I think you have enough filtration but it is way overstocked an extra fx5 would help but i would but it cheap and sell it ..You have pygos with serra's together? thats asking for trouble dude IMO..


----------



## Co. Caines (Feb 14, 2011)

pygocentrus da 3rd said:


> so as stated previously i have an highly over stocked piranha mixed species 180g cohab(21 pygos + 3 serras) that is some what heavily planted. i have two eheim 2217s and one fx5 already as well as a vortex xl diatom mechanical filter. i have been offered another brand new fluval fx5 for basically nothing. since i am over stocked should i add it to my current set up to help with additional bioload or should i just stick to what i have and buy it and then sell it.
> 
> my near future plans for my 180 is to reduce the cohab by half by giving away some of my reds. take out all the fish and make it a manueli setup. or a serra cohab.
> 
> i will post pics in a few minutes...


I think you have enough filtration but it is way overstocked an extra fx5 would help but i would but it cheap and sell it ..You have pygos with serra's together? thats asking for trouble dude IMO..
[/quote]

yea i know that why i plan on thinning the shoal. i had them from babies. i was told they would thin it out themselves but 8+ month later they havent. the serras been in there for about 7+ minth with no issues


----------



## pygocentrus da 3rd (Jun 19, 2007)

Co. Caines said:


> so as stated previously i have an highly over stocked piranha mixed species 180g cohab(21 pygos + 3 serras) that is some what heavily planted. i have two eheim 2217s and one fx5 already as well as a vortex xl diatom mechanical filter. i have been offered another brand new fluval fx5 for basically nothing. since i am over stocked should i add it to my current set up to help with additional bioload or should i just stick to what i have and buy it and then sell it.
> 
> my near future plans for my 180 is to reduce the cohab by half by giving away some of my reds. take out all the fish and make it a manueli setup. or a serra cohab.
> 
> i will post pics in a few minutes...


I think you have enough filtration but it is way overstocked an extra fx5 would help but i would but it cheap and sell it ..You have pygos with serra's together? thats asking for trouble dude IMO..
[/quote]

yea i know that why i plan on thinning the shoal. i had them from babies. i was told they would thin it out themselves but 8+ month later they havent. the serras been in there for about 7+ minth with no issues
[/quote]
i have to say its pretty cool that you have gotten away with pygo's and serras together without losses..Yeah i would sell the fx5 that you can get cheap and if you need to keep ammonia spikes at bay...make a moving bed filter its very easy and will keep your water good esp for overstocked or post feeding ammonia spikes


----------



## Co. Caines (Feb 14, 2011)

will that work with sand substrate and would i need to dismantle my tank set up in order to do so.


----------



## pygocentrus da 3rd (Jun 19, 2007)

http://www.youtube.com/watch?v=9YNwrTeHNHs


Co. Caines said:


> will that work with sand substrate and would i need to dismantle my tank set up in order to do so.

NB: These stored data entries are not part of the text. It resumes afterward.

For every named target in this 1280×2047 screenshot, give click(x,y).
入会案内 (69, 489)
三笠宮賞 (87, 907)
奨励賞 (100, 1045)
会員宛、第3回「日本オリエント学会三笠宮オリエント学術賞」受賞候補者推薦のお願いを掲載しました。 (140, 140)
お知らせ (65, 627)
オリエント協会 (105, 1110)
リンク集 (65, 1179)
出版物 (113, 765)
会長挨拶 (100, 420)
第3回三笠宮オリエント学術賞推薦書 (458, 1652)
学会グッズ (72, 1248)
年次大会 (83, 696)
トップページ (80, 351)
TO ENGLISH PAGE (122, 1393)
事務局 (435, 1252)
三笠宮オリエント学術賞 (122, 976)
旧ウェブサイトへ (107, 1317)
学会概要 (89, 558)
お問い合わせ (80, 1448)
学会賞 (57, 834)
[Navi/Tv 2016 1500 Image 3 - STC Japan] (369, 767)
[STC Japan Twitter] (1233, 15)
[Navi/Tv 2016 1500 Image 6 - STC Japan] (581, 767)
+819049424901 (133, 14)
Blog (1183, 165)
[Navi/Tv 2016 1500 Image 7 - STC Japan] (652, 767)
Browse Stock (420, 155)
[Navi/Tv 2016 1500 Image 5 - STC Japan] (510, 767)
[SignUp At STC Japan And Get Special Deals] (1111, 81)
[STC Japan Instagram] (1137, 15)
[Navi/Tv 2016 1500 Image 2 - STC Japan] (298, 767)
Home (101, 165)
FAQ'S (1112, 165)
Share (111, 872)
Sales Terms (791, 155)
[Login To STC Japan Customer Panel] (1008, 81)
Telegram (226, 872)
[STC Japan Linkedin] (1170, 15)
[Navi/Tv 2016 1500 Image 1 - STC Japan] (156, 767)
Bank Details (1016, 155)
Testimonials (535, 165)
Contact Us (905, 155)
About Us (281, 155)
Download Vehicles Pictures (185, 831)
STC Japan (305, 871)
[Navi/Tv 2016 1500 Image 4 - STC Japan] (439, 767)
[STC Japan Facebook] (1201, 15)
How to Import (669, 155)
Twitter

it will work with any substrate and you can leave tank as it is without dismantling..A moving bed filter can be made easy at any size and usually the DIY types are internal..like a soda bottle or water jug..i will send you a link..for your tank i would use a bigger bottle then in video like a 1 gallon but follow the same principal


----------



## Skepsis_DK (Aug 15, 2011)

what type of serras you got in there?


----------



## Co. Caines (Feb 14, 2011)

Skepsis_DK said:


> what type of serras you got in there?


1- 5" gold mac
1- 8" diamond rhom
1- 4" rhom (unknown variant)


----------



## ScarsandCars (Jul 17, 2011)

Id pick up the filter if its really a good deal. Even if i wasnt gunna use it.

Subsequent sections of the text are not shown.